SET EXERCISE: Rewrite the material from the line with "You are a GUI" up to and including its last line, keeping the requests. Multiply every coordinate in the answers by 2.25 and round to whole numbers, with halves rounded up. Leave the pictures out.

DATASET RECORDS:
____
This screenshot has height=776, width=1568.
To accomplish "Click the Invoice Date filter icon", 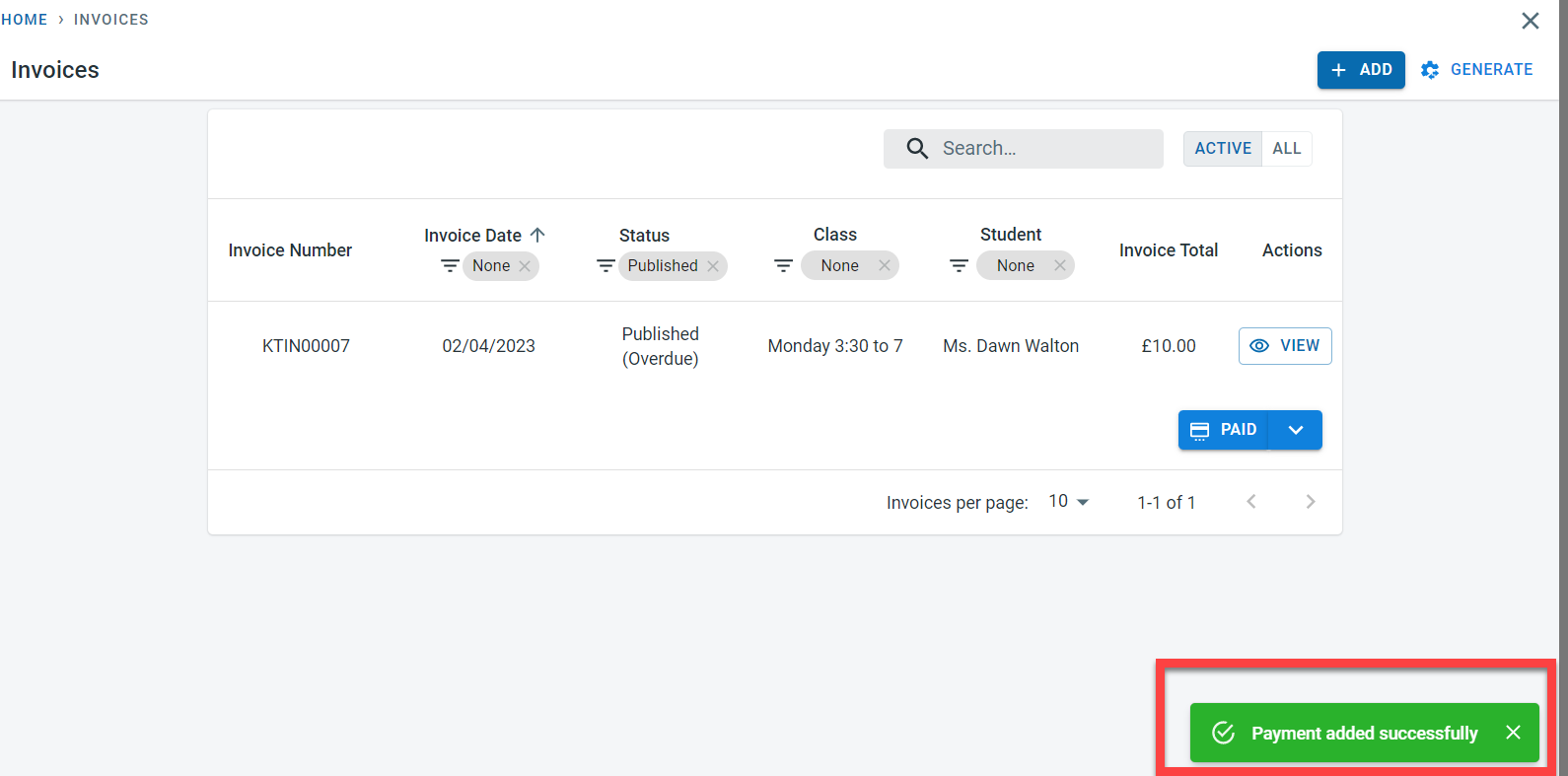I will (x=450, y=266).
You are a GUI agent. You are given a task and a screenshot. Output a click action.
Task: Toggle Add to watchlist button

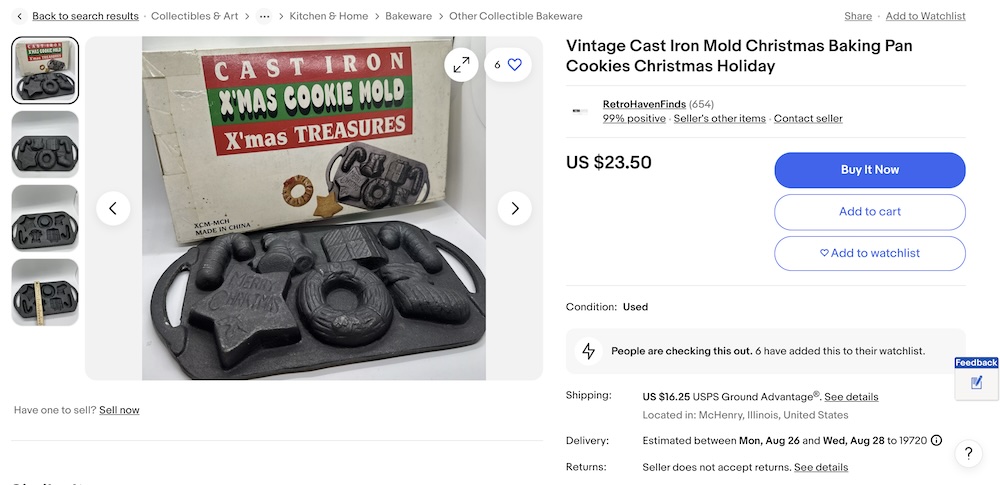(x=869, y=253)
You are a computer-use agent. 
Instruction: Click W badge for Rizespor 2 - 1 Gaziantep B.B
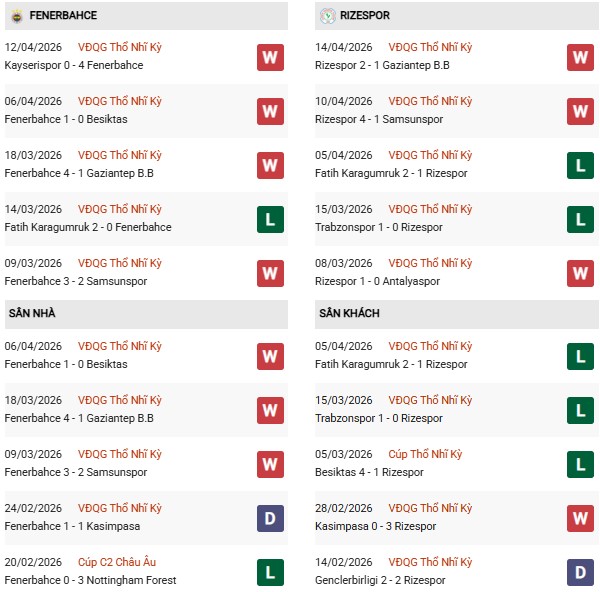tap(581, 57)
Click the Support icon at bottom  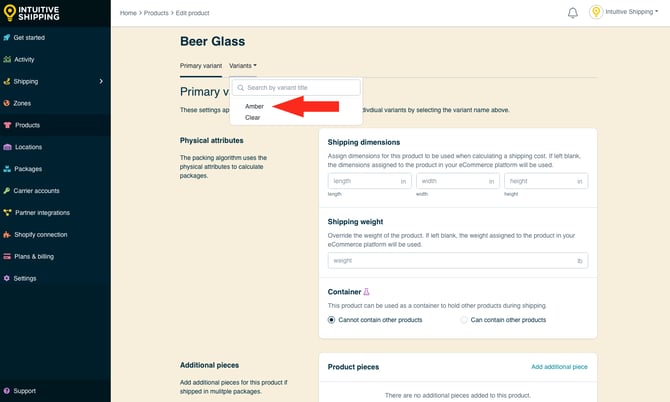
____
TASK SOLUTION:
You are a GUI agent. You are given a task and a screenshot. Output a click action.
Task: Toggle Add to watchlist button

(x=1955, y=569)
You are a computer-use agent. 
Instruction: Click W badge for Rizespor 2 - 1 Gaziantep B.B
tap(1307, 128)
Click the Support icon at bottom  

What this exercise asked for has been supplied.